WHAT TO DO - What you copy should be the lines from the one with "Task: Click the" through the end of the entries, word for word. Omit the pictures.

Stored dataset items

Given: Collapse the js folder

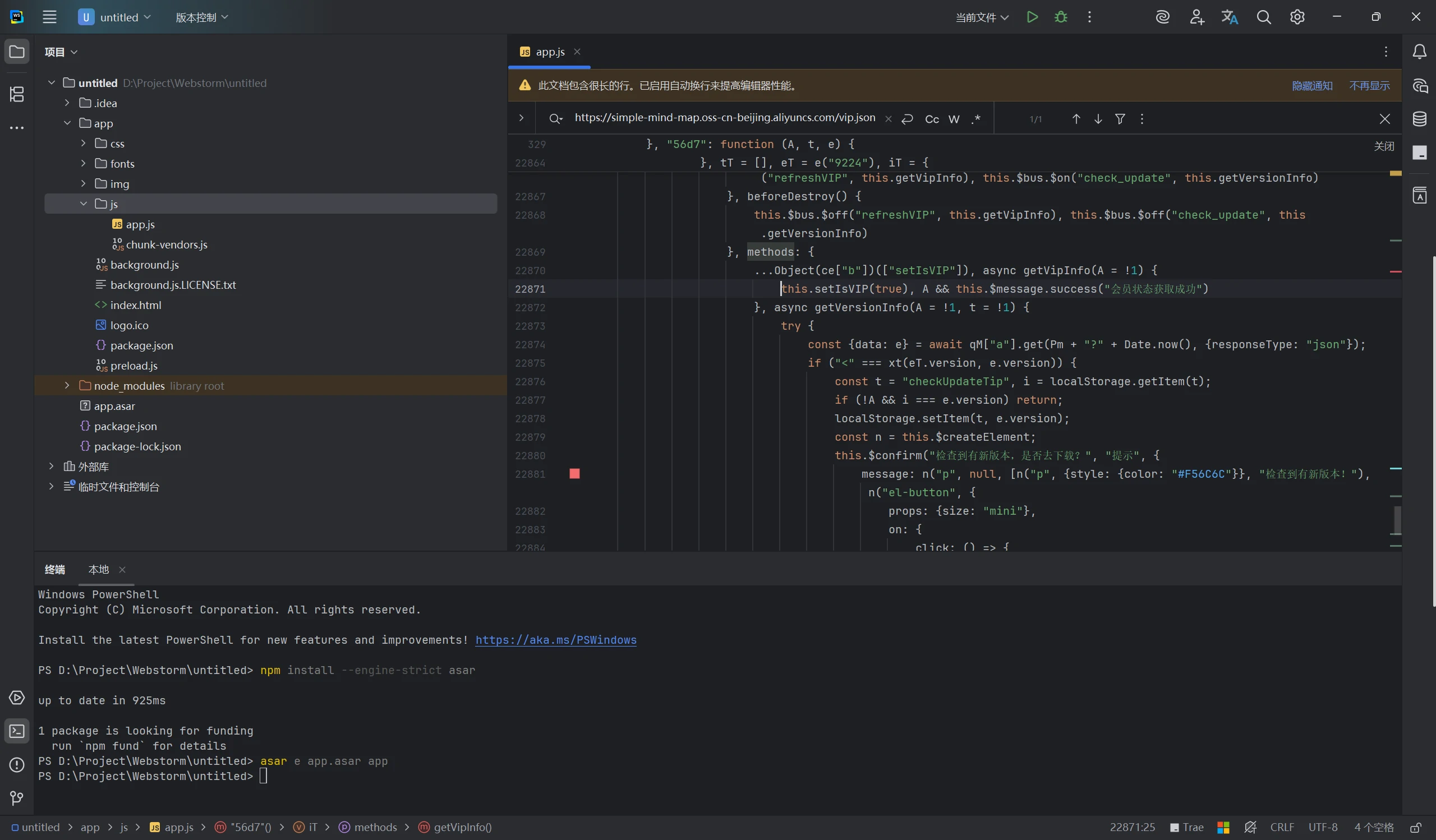Looking at the screenshot, I should click(83, 204).
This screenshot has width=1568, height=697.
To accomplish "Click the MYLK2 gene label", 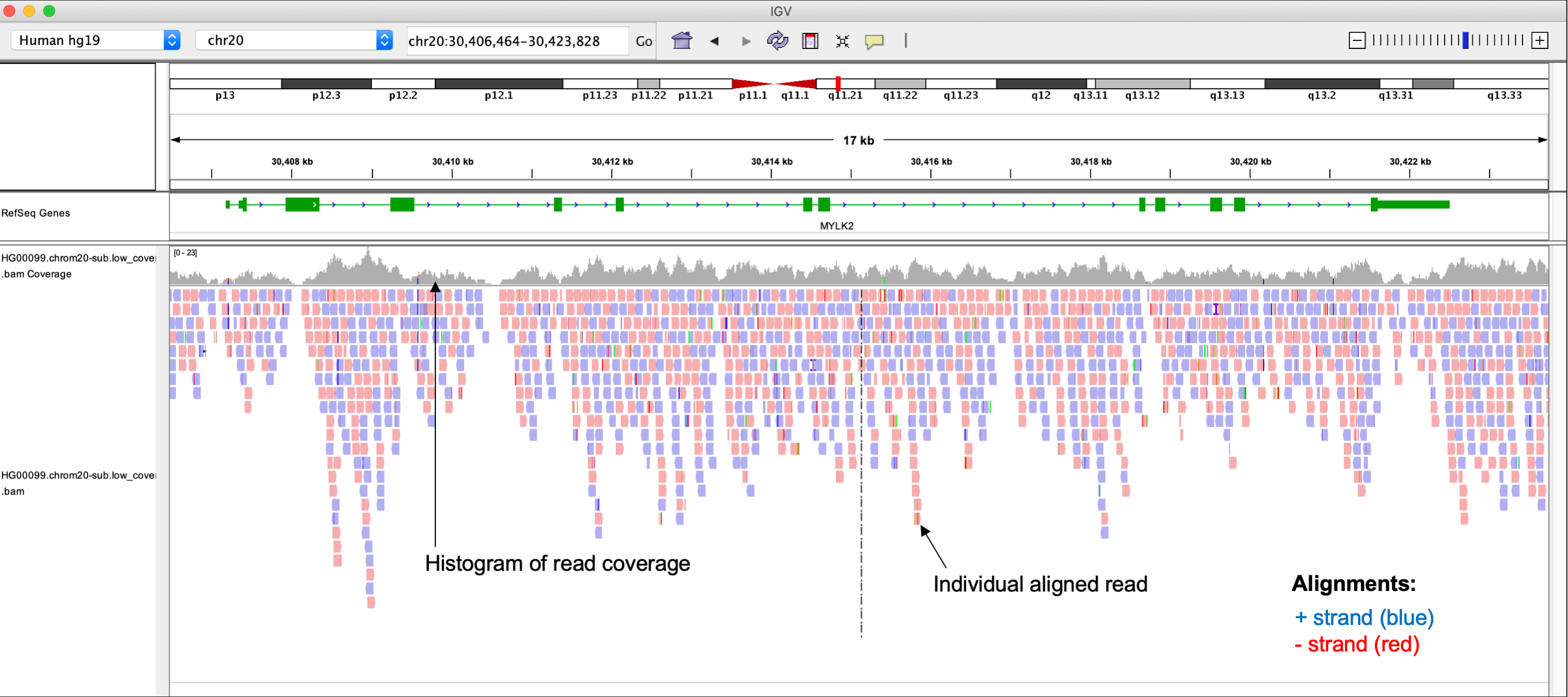I will [x=836, y=226].
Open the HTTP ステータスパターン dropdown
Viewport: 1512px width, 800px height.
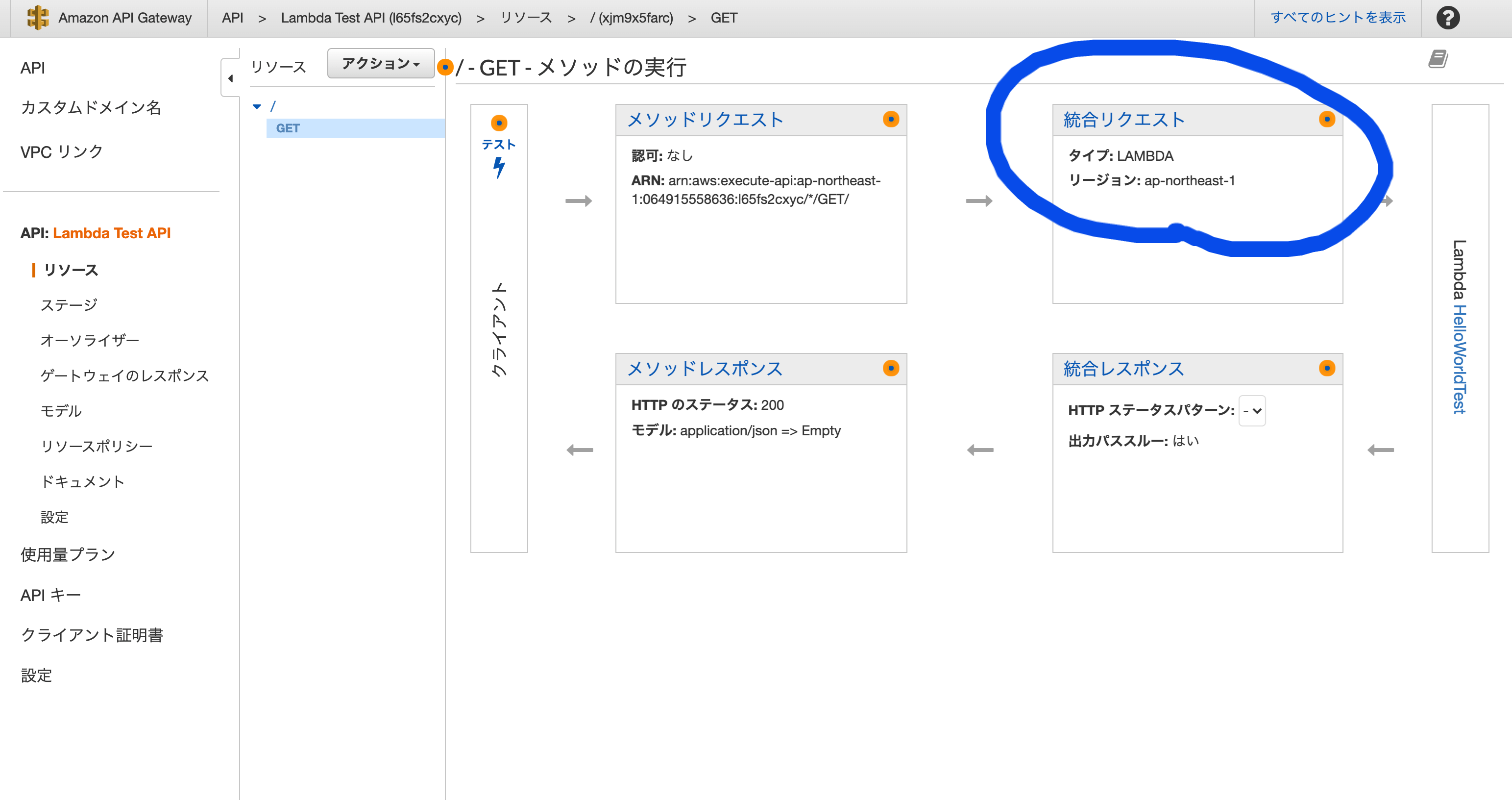tap(1252, 411)
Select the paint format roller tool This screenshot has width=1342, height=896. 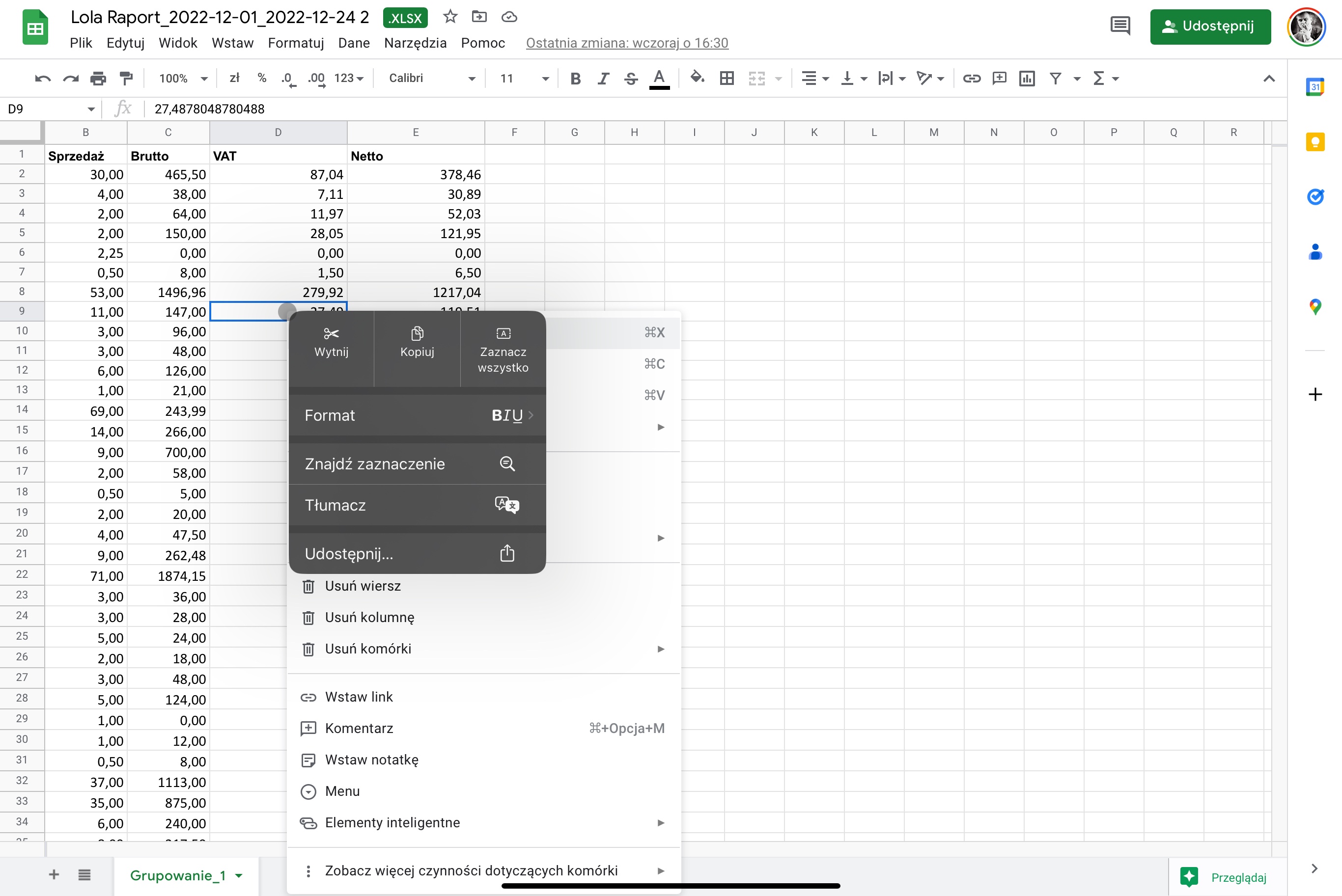[126, 78]
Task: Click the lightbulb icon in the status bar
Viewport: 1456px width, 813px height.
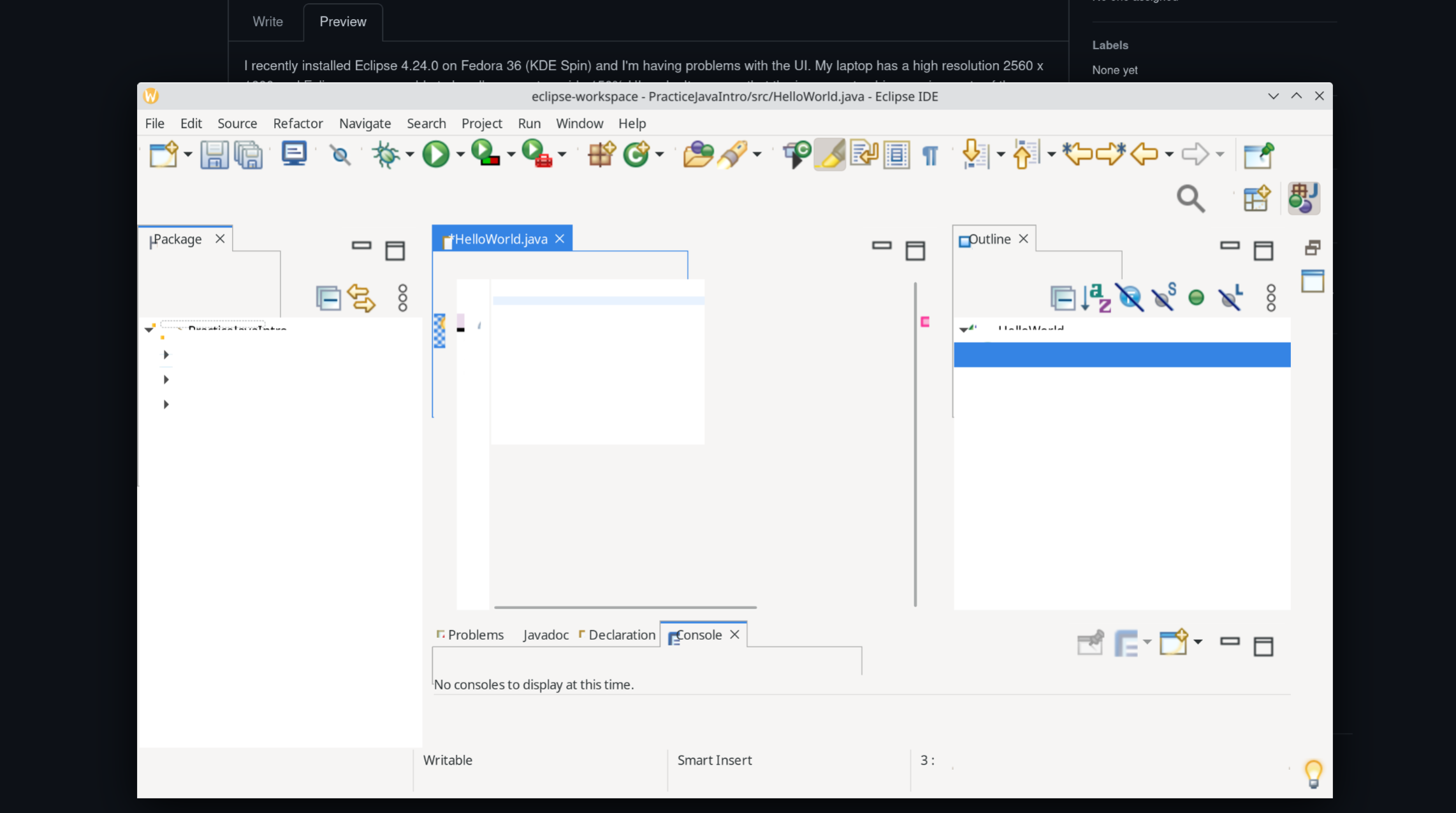Action: click(1313, 773)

SOLUTION TO THIS EXERCISE -
Task: Click the lightbulb icon in the status bar
Viewport: 1456px width, 813px height.
Action: click(1313, 773)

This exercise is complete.